Thursday, December 30, 2010
Obligatory Gift Giving
Today's inspiration is a much better-written, wittier piece than I myself can or will write today (collateral lesson: set expectations low, expect great results):
http://www.huffingtonpost.com/laurenne-sala/thanks-wise-men-stuck-in-_b_799382.html
So, I suggest you read Laurenne Sala's comments as well (or maybe just skip mine altogether) ... but it brings up a great topic for the season:
OBLIGATORY GIVING
As I sit on an airplane, writing this from my brand new netbook (thank you, mom and dad) -- I can honestly say I love Christmas. My parents have always made a huge deal about gift-giving around this time and it certainly hasnt stopped just because I pay my own rent and take out my own trash now (although, as a side note, every Christmas I'm reminded that if my brother and I just hold off on having any children, we could potentially clean up like this into our 40's.
Anyway, point is -- in my family, the giving/receiving gifts is a pleasure in which everyone finds delight. The part of Sala's article that reminded me of my family was that need to get the "perfect gift" - basically, something you either once knew you wanted, but later forgot -- or even better, never knew you wanted at all. Gift cards are frowned upon by all (Really? That's the best you could come up with?), and cash is an unacceptable alternative. One year, after graduating law school and constantly reminded of the mortgage I had inadvertantly obtained (AKA - student loan debt), I begged my parents to just pay off my credit card for Christmas, instead of gifts. The whole idea was so abhorrent to my father (what fun is that?), that my rather mature and practical request was summarily denied.

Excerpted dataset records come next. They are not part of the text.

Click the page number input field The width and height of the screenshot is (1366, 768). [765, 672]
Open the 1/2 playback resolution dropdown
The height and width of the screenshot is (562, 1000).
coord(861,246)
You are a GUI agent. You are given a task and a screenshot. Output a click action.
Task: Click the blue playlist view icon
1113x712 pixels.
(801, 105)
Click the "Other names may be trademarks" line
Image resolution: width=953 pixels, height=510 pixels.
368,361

But, whether you belong to a family that cherishes the element of surprise, or one of those "weird" families that buys one another exactly what you asked for (huh?) -- I think we've all had the dreaded holiday experience - opening (and, presumably, pretending to like) a terrible gift while everyone looks on in awkward anticipation.
Some people are better at this than others. I remember younger cousins proclaiming proudly:
I dont LIKE this!
The majority of us probably just smile tensely like a Botox-victim and hope the spotlight turns to someone else quickly.
So, in conclusion, I will devote the rest of this entry to some of the worst gifts I've ever received, and invite you to share. And, if you happen to be reading this, and happen to have purchased one of those things for me -- I'm very, very sorry. It's me, not you.
1. I can only devote one place to the ugly clothing I have received over the years - there are too many to count, and many have been blocked from memory. The worst were homemade. One had a penguin applique - I was only seven, but I already knew it was bad. I hope the patrons of Goodwill have found more joy in them than I.
2. Wool scarves in gloves - when I lived on South Beach. And, no, I did not have any vacations to Vail planned.
3. A teddy bear - a gift from a high school boyfriend. Two months later, I realized he had placed a gold necklace around its neck. I presume that was the real gift, but I didnt see it until we had broken up. And even then, it was ugly.
4. Another boyfriend regifted me a Rocky poster. By "regifted", I mean, it used to be on his wall when he was a child and was barely in one piece. Oh, and it came with photos of him as a child with what I presume he believed were poetic things written on the back. It was not sweet, it was creepy. And cheap.
5. Every Bath and Body gift set I've ever received. It just couldn't get any more generic than that.